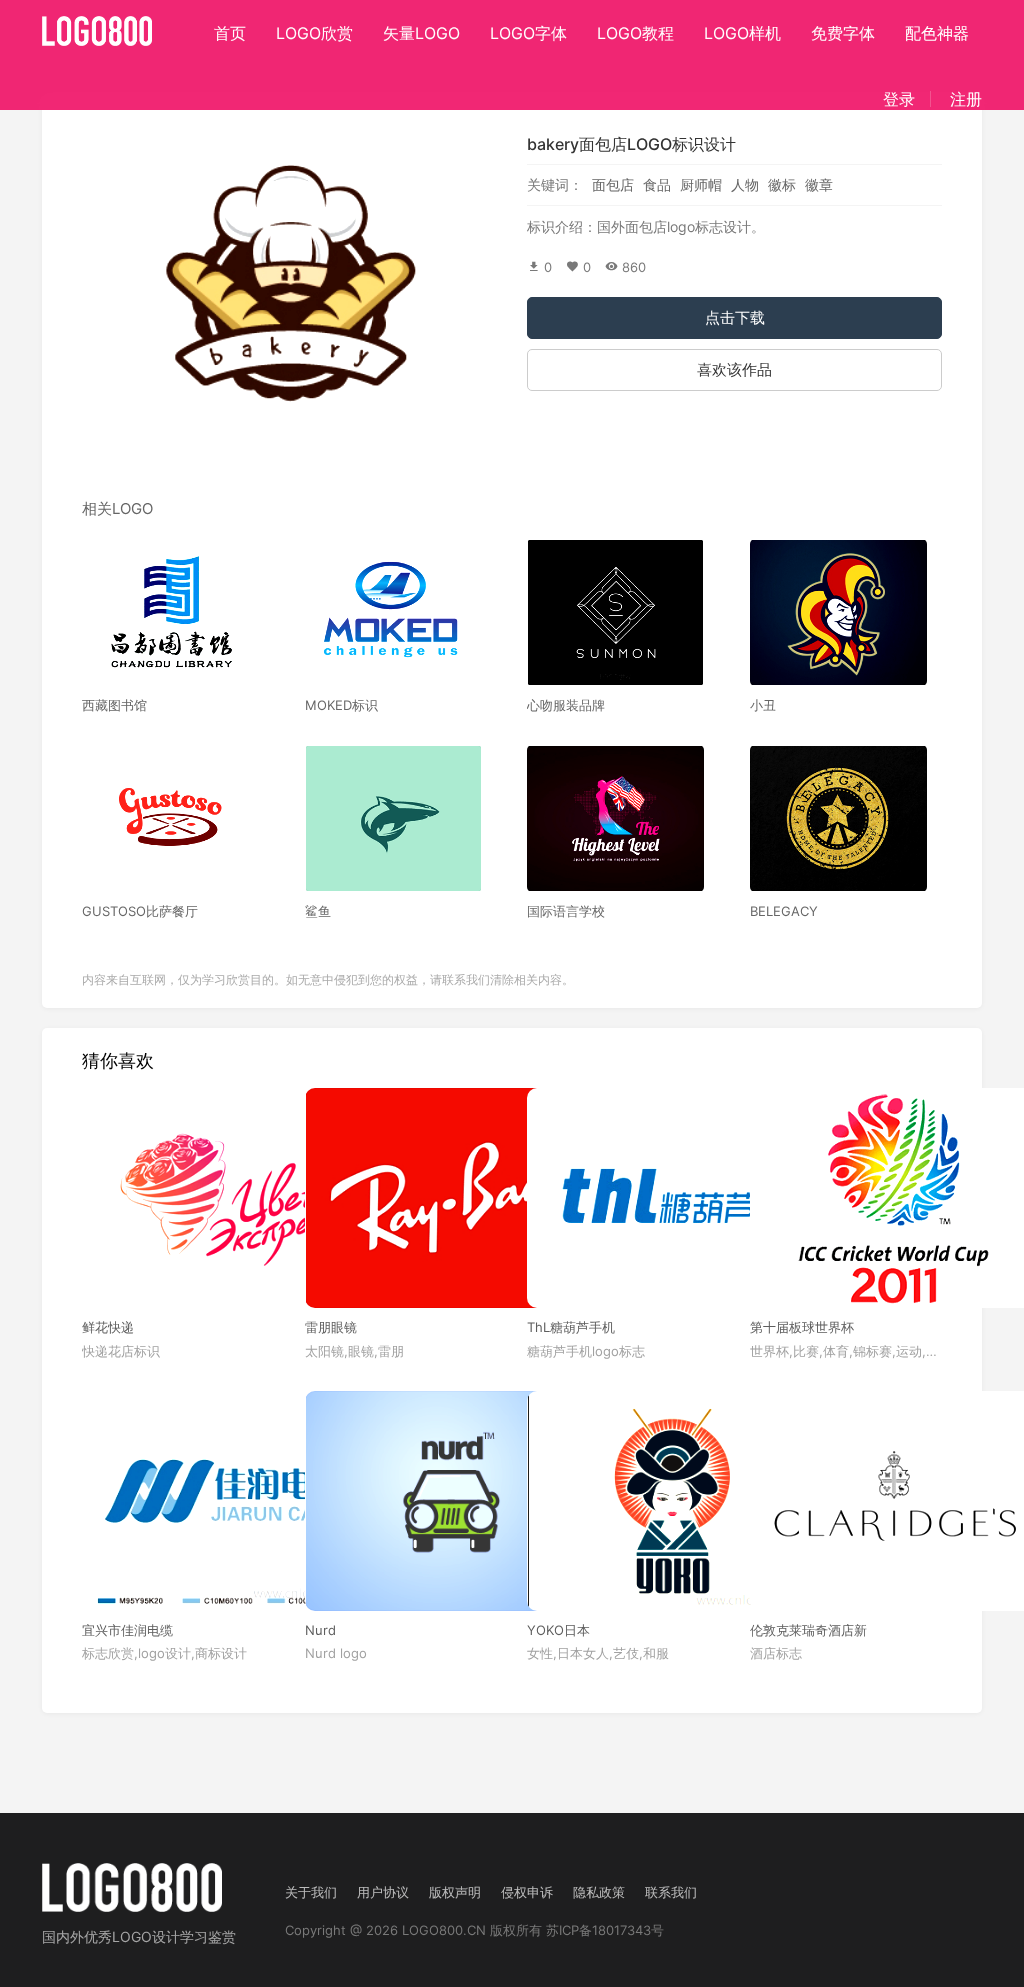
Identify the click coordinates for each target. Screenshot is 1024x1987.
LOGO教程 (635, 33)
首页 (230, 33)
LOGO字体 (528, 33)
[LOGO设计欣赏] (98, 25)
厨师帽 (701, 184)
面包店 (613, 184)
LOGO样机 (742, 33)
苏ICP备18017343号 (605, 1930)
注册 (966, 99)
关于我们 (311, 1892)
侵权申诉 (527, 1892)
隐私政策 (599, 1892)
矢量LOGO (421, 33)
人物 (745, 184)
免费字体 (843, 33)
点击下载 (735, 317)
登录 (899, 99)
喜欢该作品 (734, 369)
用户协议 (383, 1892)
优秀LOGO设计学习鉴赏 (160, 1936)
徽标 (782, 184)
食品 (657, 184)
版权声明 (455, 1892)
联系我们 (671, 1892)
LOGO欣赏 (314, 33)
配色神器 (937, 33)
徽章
---+---
What is needed: Take the entries above and set them down exactly, minus the pictures.

Task response:
Identify the click coordinates for each target. Screenshot is 1024x1987.
LOGO教程 (635, 33)
首页 (230, 33)
LOGO字体 (528, 33)
[LOGO设计欣赏] (98, 25)
厨师帽 (701, 184)
面包店 (613, 184)
LOGO样机 (742, 33)
苏ICP备18017343号 (605, 1930)
注册 (966, 99)
关于我们 (311, 1892)
侵权申诉 (527, 1892)
隐私政策 (599, 1892)
矢量LOGO (421, 33)
人物 (745, 184)
免费字体 (843, 33)
点击下载 (735, 317)
登录 (899, 99)
喜欢该作品 (734, 369)
用户协议 (383, 1892)
优秀LOGO设计学习鉴赏 (160, 1936)
徽标 (782, 184)
食品 (657, 184)
版权声明 (455, 1892)
联系我们 (671, 1892)
LOGO欣赏 (314, 33)
配色神器 (937, 33)
徽章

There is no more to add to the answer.